Science:Math Exam Resources/Courses/MATH215/December 2013/Question 05 (b)/Solution 1

We need a particular solution. To obtain it, we will use the method of undetermined coefficients.

If ${\displaystyle {\vec {x}}_{p}={\begin{bmatrix}ate^{3t}+be^{3t}\\cte^{3t}+de^{3t}\end{bmatrix}}}$ then ${\displaystyle {\vec {x_{p}}}'={\begin{bmatrix}(a+3b)e^{3t}+3ate^{3t}\\(c+3d)e^{3t}+3cte^{3t}\end{bmatrix}}}$ and

${\displaystyle Ax_{p}+{\begin{bmatrix}25e^{3t}\\0\end{bmatrix}}={\begin{bmatrix}3cte^{3t}+(3d+25)e^{3t}\\(2a+c)te^{3t}+(2b+d)e^{3t}\end{bmatrix}}}$

Therefore if ${\displaystyle {\vec {x_{p}}}'=A{\vec {x_{p}}}+{\begin{bmatrix}25e^{3t}\\0\end{bmatrix}}}$ we get

${\displaystyle {\begin{bmatrix}(a+3b)e^{3t}+3ate^{3t}\\(c+3d)e^{3t}+3cte^{3t}\end{bmatrix}}={\begin{bmatrix}3cte^{3t}+(3d+25)e^{3t}\\(2a+c)te^{3t}+(2b+d)e^{3t}\end{bmatrix}}}$.

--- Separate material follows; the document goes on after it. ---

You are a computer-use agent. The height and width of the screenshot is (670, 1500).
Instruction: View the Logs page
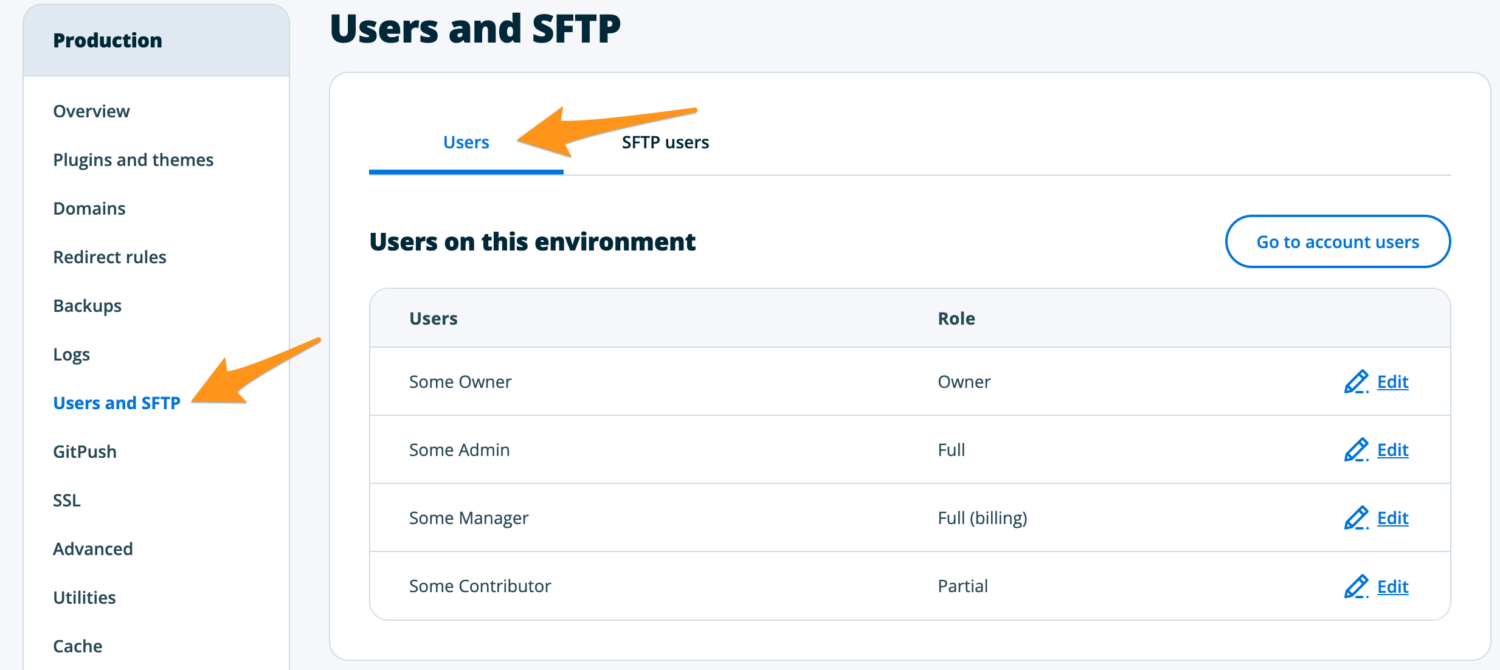point(71,354)
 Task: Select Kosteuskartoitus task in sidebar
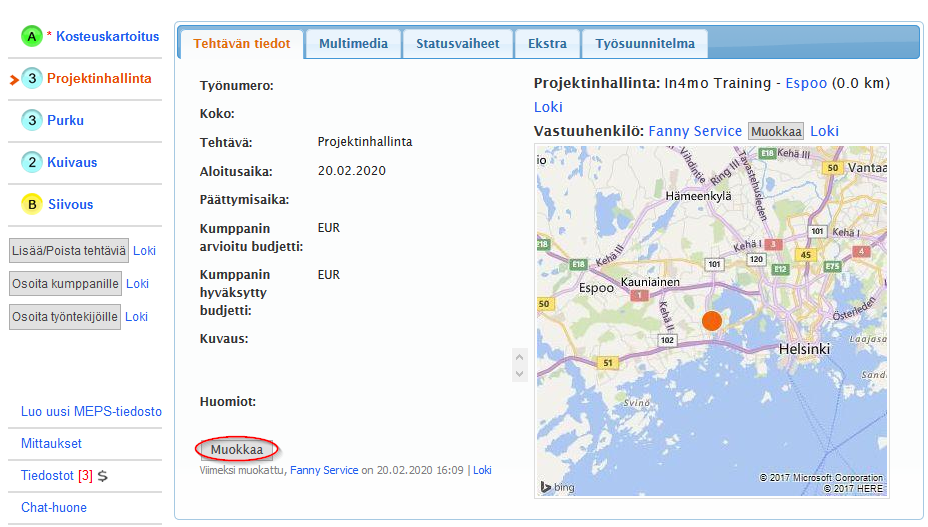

In comparing the coefficients of ${\displaystyle e^{3t}}$ from row 1, the coefficients of ${\displaystyle te^{3t}}$ from row 1, the coefficients of ${\displaystyle e^{3t}}$ from row 2, and the coefficients of ${\displaystyle te^{3t}}$ from row 2, the following equations must hold:

${\displaystyle {\begin{aligned}a+3b&=3d+25\\3a&=3c\\c+3d&=2b+d\\3c&=2a+c\end{aligned}}}$

We can turn this into a matrix equation and row-reduce:

${\displaystyle {\begin{bmatrix}1&3&0&-3\\1&0&-1&0\\0&2&-1&-2\\1&0&-1&0\end{bmatrix}}{\begin{bmatrix}a\\b\\c\\d\end{bmatrix}}={\begin{bmatrix}25\\0\\0\\0\end{bmatrix}}}$

Subtracting row 2 from row 4 and row 1 from row 2 yields:

${\displaystyle {\begin{bmatrix}1&1&1&-1\\0&-3&-1&3\\0&2&-1&-2\\0&0&0&0\end{bmatrix}}{\begin{bmatrix}a\\b\\c\\d\end{bmatrix}}={\begin{bmatrix}25\\-25\\0\\0\end{bmatrix}}}$

We next multiply the third row by 3 and then add the second row twice:

${\displaystyle {\begin{bmatrix}1&1&1&-1\\0&-3&-1&3\\0&0&-5&0\\0&0&0&0\end{bmatrix}}{\begin{bmatrix}a\\b\\c\\d\end{bmatrix}}={\begin{bmatrix}25\\-25\\-50\\0\end{bmatrix}}}$

Next, divide the third row by -5 and then add the result to the second row, and subtract it from the first row:

${\displaystyle {\begin{bmatrix}1&1&0&-1\\0&-3&0&3\\0&0&1&0\\0&0&0&0\end{bmatrix}}{\begin{bmatrix}a\\b\\c\\d\end{bmatrix}}={\begin{bmatrix}15\\-15\\10\\0\end{bmatrix}}}$

In our last step we divide the second row by -3 and then subtract the result from the first row:

${\displaystyle {\begin{bmatrix}1&0&0&0\\0&1&0&-1\\0&0&1&0\\0&0&0&0\end{bmatrix}}{\begin{bmatrix}a\\b\\c\\d\end{bmatrix}}={\begin{bmatrix}10\\5\\10\\0\end{bmatrix}}}$

We see that d is a free parameter, and since we only need one particular we choose d=0 for simplicity. Then we read off a = 10, b - d = 5, c = 10. Putting this together we find a particular solution

${\displaystyle {\vec {x_{p}}}={\begin{bmatrix}10te^{3t}+5e^{3t}\\10te^{3t}\end{bmatrix}}}$.

The general solution is the homogeneous solution (which we found in part (a)) plus a particular solution:

${\displaystyle x(t)=C_{1}{\begin{bmatrix}1\\1\end{bmatrix}}e^{3t}+C_{2}{\begin{bmatrix}3\\-2\end{bmatrix}}e^{-2t}+{\begin{bmatrix}10te^{3t}+5e^{3t}\\10te^{3t}\end{bmatrix}}}$.